Vandaag besluiten we, mede op advies van een paar mensen van het Alles-Amerika-forum, om naar Joshua Tree te rijden. En het wordt weer een speciaal dagje.
Richting Amboy
In het begin rijden we over de 40 naar het westen. En we zouden een heel eind over de free-way richting Joshua kunnen komen. Maar we houden niet zo van die grote wegen. Dus na een mijl of 35-40 gaan we van de freeway af, linksaf richting Amboy. En dan belanden we weer in een scenery waarvan wij denken dat het het echte Amerika is. Overigens was dat ook al wel een beetje zo langs de freeway, maar toch is dit het helemaal. Lange wegen, grote vlaktes, lange glooiende hellingen naar de bergruggen rondom. En elke keer als je zo’n vallei uit rijdt over een laagste deel van zo’n bergrug volgt er weer een nieuwe vallei, met nieuwe vergezichten.
Slechte wegen
Ik hoop dat de foto’s een beetje tot uitdrukking kunnen brengen hoe weids het daar is, grandioos.

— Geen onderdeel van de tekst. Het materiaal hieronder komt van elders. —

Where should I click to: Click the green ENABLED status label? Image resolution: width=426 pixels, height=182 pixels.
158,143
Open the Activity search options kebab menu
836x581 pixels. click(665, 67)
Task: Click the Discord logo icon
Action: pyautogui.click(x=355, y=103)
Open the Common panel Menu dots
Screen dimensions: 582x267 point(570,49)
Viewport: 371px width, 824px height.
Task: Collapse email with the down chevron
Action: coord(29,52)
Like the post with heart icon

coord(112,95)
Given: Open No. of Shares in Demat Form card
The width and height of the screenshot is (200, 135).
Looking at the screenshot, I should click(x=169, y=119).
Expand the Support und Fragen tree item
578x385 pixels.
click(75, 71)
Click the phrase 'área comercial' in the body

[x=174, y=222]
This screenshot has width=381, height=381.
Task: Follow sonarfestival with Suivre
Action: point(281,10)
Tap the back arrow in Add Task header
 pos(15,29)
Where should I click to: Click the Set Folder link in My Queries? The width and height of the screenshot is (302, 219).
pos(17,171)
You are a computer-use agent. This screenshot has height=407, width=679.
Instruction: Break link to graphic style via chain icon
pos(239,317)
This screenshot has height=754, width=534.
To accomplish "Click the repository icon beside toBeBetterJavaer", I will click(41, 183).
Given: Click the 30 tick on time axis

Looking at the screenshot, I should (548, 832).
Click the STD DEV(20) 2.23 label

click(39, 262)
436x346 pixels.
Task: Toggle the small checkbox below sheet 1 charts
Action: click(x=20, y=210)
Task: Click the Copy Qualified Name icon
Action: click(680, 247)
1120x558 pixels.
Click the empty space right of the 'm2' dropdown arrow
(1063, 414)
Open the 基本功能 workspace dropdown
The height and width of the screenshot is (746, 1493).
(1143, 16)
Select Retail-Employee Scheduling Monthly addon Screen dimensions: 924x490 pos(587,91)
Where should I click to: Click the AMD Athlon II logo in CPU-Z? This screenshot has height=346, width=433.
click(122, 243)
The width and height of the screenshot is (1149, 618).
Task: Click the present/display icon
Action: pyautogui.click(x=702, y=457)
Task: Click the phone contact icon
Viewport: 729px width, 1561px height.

Heb ik het trouwens al eens over de wegen gehad? Niet echt he. Maar bij deze dan. Soms zijn er hele stukken weg, waar zowel dwars als in de lengterichting van die zwarte (slingerende) strepen lopen. En het voelt aan of deze bovenop de weg liggen. Lekkkkeeerrrr rrrijdddennnn hoorrrrrr. En we vroegen ons al af of ze hier echt spleten in de weg opvullen, maar konden ons dat niet goed voorstellen. Vandaag hebben we het bewijs gekregen. Op een stuk zijn inderdaad een aantal wegwerkers bezig met teer spleten op te vullen, met de aparte patronen als gevolg. Dat terwijl vóór dit stuk de weg op zich niet zo slecht is. Marja zegt nog: ze maken het er alleen maar slechter door. Het met elkaar praten in de camper is dan ook bijna niet meer mogelijk, door het gerammel dat dat gehots en gebots veroorzaakt.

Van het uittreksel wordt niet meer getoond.